Often I’m reminded of the fact that I don’t have the relationship I thought I’d have with my mother. The image I had in my head of what was to be of our relationship once the whole mothering thing was out of the way. The vision of a good friend who I’d run to with anything and everything, or the person I’d chit chat with about nothing at all over a cup of coffee or glass of wine after a long day. Someone who I could regularly see whenever I needed or wanted to. I guess we never got to build on our relationship after the “I hate you” phase of my teens.

Big spoiler: I never really hated her. Surprise, surprise.

But with her moving shortly after I graduated high school, I grew into adulthood with her being a plane ride away instead of a car ride away. And it was a bit different than me going off to college somewhere else since the home I knew wasn’t the home she was living in. Visiting her didn’t seem like “coming home” because her new house was never my house.

Going Beyond I Love You With Mom

All of this doesn’t negate the fact that I love my mom. And that I love what she’s done to ensure that I’m the woman I am today. Sure, we don’t have the friendship that I see others have with their moms. And of course I can’t just drive over and drop my kids off at her home while I go out and do errands or call her for coffee whenever I please.

But I can still go to her if I need advice. And my kids will always have a grandma who loves them and will do anything for them.

Going Beyond I Love You - Grandma Meets Granddaughter

Beyond “I love you” is a bond that will never truly be gone even if there’s distance between us. And as Mother’s Day approaches I’m reminded of what my mom has given me outside of a close relationship. She’s taught me to become a strong, independent woman. Who can grow and blossom as a mother myself because I had such a good role model.

She gave me the opportunity to figure things out for myself and not be dependent on her.
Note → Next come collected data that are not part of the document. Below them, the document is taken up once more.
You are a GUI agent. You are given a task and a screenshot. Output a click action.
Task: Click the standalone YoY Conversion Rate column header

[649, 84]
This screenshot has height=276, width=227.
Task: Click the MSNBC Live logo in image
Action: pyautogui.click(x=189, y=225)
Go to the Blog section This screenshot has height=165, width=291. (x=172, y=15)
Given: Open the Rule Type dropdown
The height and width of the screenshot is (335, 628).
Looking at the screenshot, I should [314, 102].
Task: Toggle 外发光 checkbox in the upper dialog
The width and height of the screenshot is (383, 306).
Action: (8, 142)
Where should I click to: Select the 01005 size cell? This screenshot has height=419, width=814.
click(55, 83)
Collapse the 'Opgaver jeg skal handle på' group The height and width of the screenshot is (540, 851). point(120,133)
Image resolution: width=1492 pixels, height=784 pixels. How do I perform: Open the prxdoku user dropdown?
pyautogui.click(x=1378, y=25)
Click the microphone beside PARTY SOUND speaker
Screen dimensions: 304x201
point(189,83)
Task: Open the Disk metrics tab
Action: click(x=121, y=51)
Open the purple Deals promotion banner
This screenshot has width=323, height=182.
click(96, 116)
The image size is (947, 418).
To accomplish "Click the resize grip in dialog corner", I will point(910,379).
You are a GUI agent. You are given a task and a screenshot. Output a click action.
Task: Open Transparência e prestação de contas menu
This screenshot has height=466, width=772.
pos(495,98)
To realize what and who I wanted to be without any outside influence. And to achieve the goals I set for myself. Or change them along the way into new goals.
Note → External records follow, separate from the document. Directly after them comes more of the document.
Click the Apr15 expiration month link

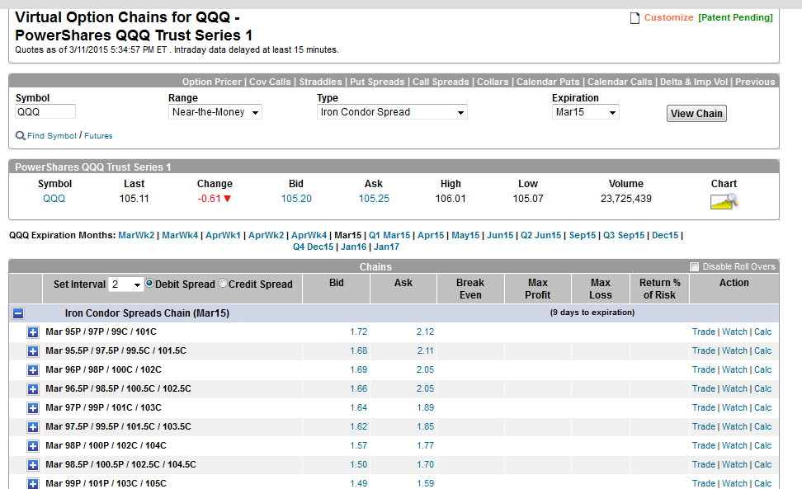pyautogui.click(x=430, y=235)
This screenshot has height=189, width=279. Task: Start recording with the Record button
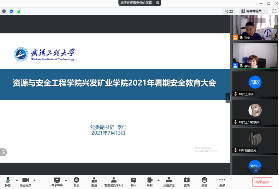pyautogui.click(x=150, y=182)
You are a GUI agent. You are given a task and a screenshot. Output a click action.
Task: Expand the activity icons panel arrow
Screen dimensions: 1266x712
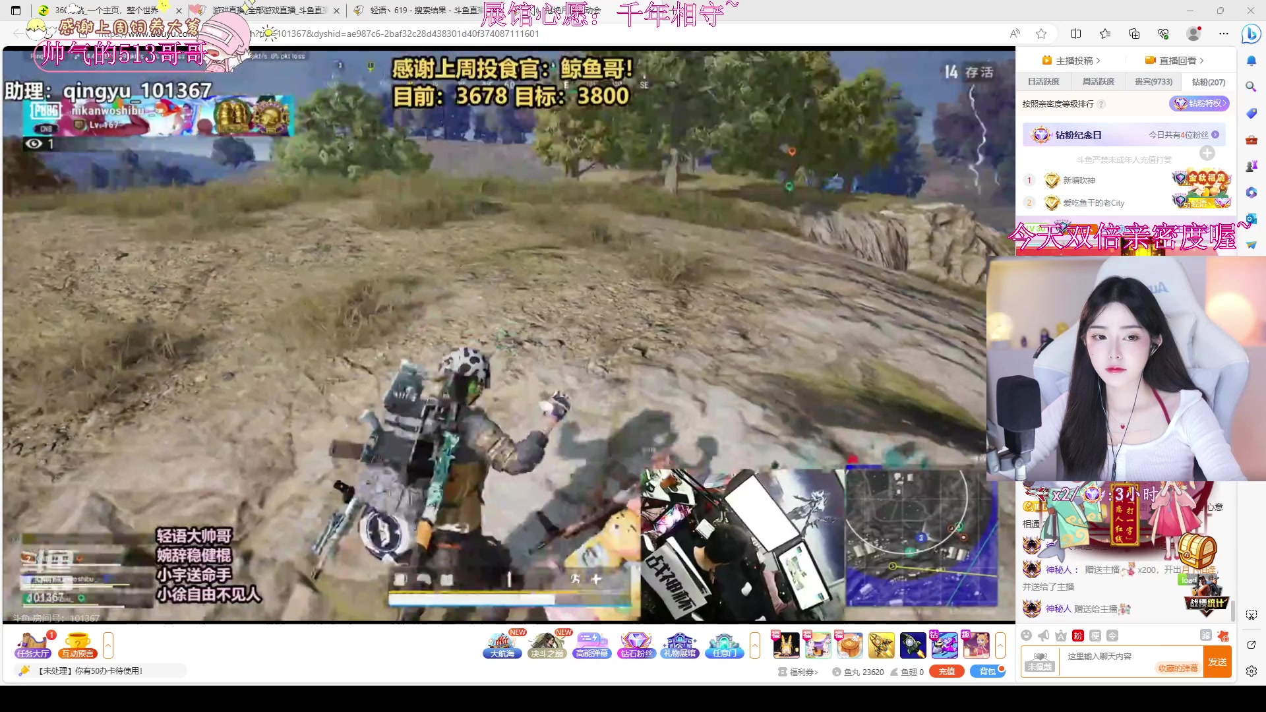[x=755, y=645]
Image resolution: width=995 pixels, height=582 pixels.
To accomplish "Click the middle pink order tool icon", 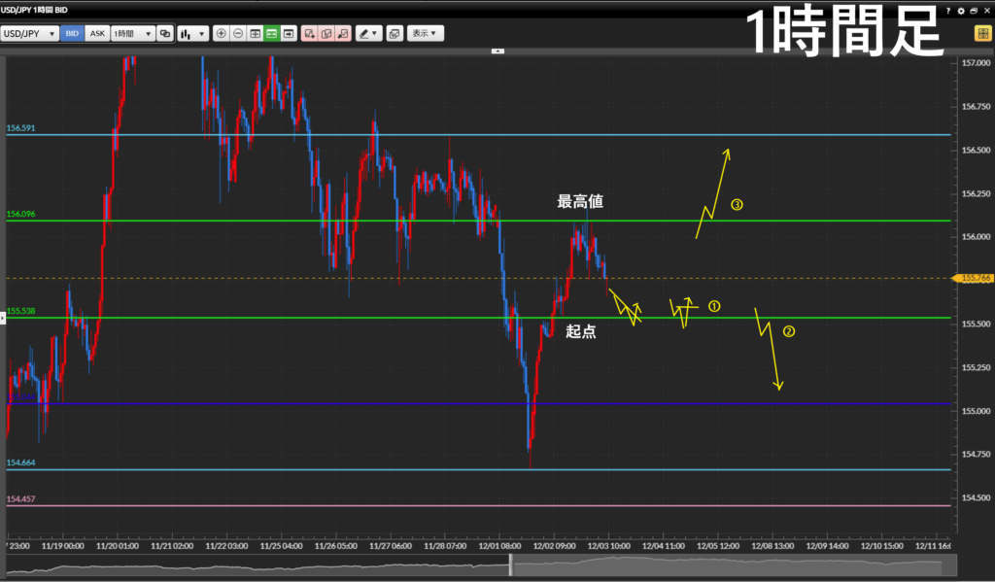I will point(326,33).
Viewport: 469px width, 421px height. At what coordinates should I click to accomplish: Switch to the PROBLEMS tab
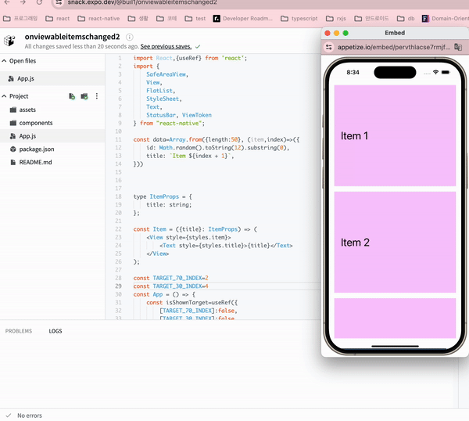(x=19, y=331)
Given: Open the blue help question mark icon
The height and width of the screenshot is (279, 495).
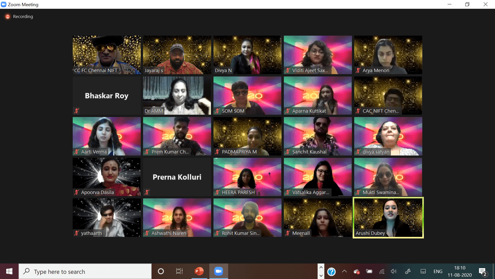Looking at the screenshot, I should (x=331, y=272).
And she’s showed me, perhaps without even knowing it, who I want to be as a mother to my own children.

Going Beyond I Love You and putting pen to paper

This Mother’s Day I plan on going beyond I love you. Beyond sending flowers. Beyond a box of chocolate covered strawberries. Okay, maybe I’ll still do all of those things. But in addition to this, I plan to put pen to paper… er… card… and tell my mom how she’s helped me grow, evolve, and succeed in becoming a person I hope she’s proud of. Because I’m sure proud of who I am. And where I came from. And what I have today.

I can only hope that I’m half the mother to my children that she was to me. And that they know how much I love them, and how much I’d do for them, when they’re older. Because it’s more than I love you.

How will you go beyond I Love You this Mother’s Day?